Cuando la actividad y las relaciones no tienen espiritualidad

Digamos también que hay actividades que no santifican, que no cualquier actividad es expresión y alimento de la espiritualidad. Una acción evangelizadora realizada para obtener prestigio, gloria personal o para dominar y aprovecharse de otros, no es, evidentemente, un dinamismo espiritual.

Sólo es realmente espiritualidad, una actividad que esté motivada e impulsada por el amor a Dios y al prójimo. El crecimiento espiritual supone que la persona viva ya en la gracia santificante y, por lo tanto, su existencia esté marcada por el dinamismo de la caridad, que motiva y provoca actos generosos, sinceramente fraternos, gratuitos, impregnados de confianza en Dios y de auténtica misericordia.
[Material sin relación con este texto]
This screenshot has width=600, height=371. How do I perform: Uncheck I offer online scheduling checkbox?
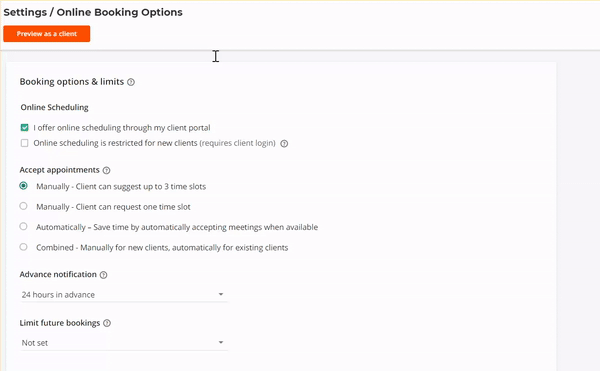[24, 127]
Cuando alguien advierte que su vida se ha empobrecido, que ha perdido gozo y entusiasmo, que se ha apagado el fervor espiritual y el dinamismo evangelizador, no basta aumentar el tiempo de oración personal y los actos piadosos privados. Es indispensable, al mismo tiempo, revisar el modo en que se está viviendo la actividad, pues, tal vez, el problema radique en la falta de "calidad espiritual" de la acción. Será la manera más certera de renacer espiritualmente en una crisis para una verdadera curación del corazón.

Esto vale también para las crisis comunitarias: en estas situaciones no basta crear estructuras que favorezcan la comunión, ni tampoco que cada uno de los miembros rece más. Es necesario promover y alimentar una "espiritualidad" de la comunión que se viva en el encuentro concreto de unos con otros… ¿pero qué es esta espiritualidad de la comunión?, ¿es algo más que los actos interiores de amor al prójimo…? En realidad es algo intermedio entre la espiritualidad vivida en la solitaria relación con Dios y las estructuras comunitarias externas. Se trata del dinamismo del Espíritu que no se agota en la íntima relación con Dios, sino que impregna el modo de relacionarse con los demás. Esto produce un estilo que marca el mundo concreto de las relaciones humanas y no sólo las actitudes internas hacia los demás.

Para ejemplificar las características de este estilo, donde se conectan lo interno con lo externo, podemos retomar algunas expresiones de Juan Pablo II: es la "capacidad de sentir al hermano de fe en la unidad profunda del Cuerpo místico y, por tanto, como ‘uno que me pertenece’, para saber compartir sus alegrías y sus sufrimientos, para intuir sus deseos y atender a sus necesidades, para ofrecerle una verdadera y profunda amistad" (Novo Milenio Ineunte, 43). También "es saber ‘dar espacio’ al hermano, llevando mutuamente la carga de los otros (cfr. Gál 6, 2) y rechazando las tentaciones egoístas que continuamente nos asechan y engendran competitividad, ganas de hacer carrera, desconfianza y envidias" (Novo Milenio Ineunte, 43).

En el desarrollo de este "estilo espiritual" de relaciones, la acción del Espíritu en lo íntimo de los corazones se derrama hacia el mundo externo y se convierte en el "alma" de los instrumentos externos de comunión. De otro modo, sólo serían máscaras de comunión y expresiones externas carentes de "espiritualidad".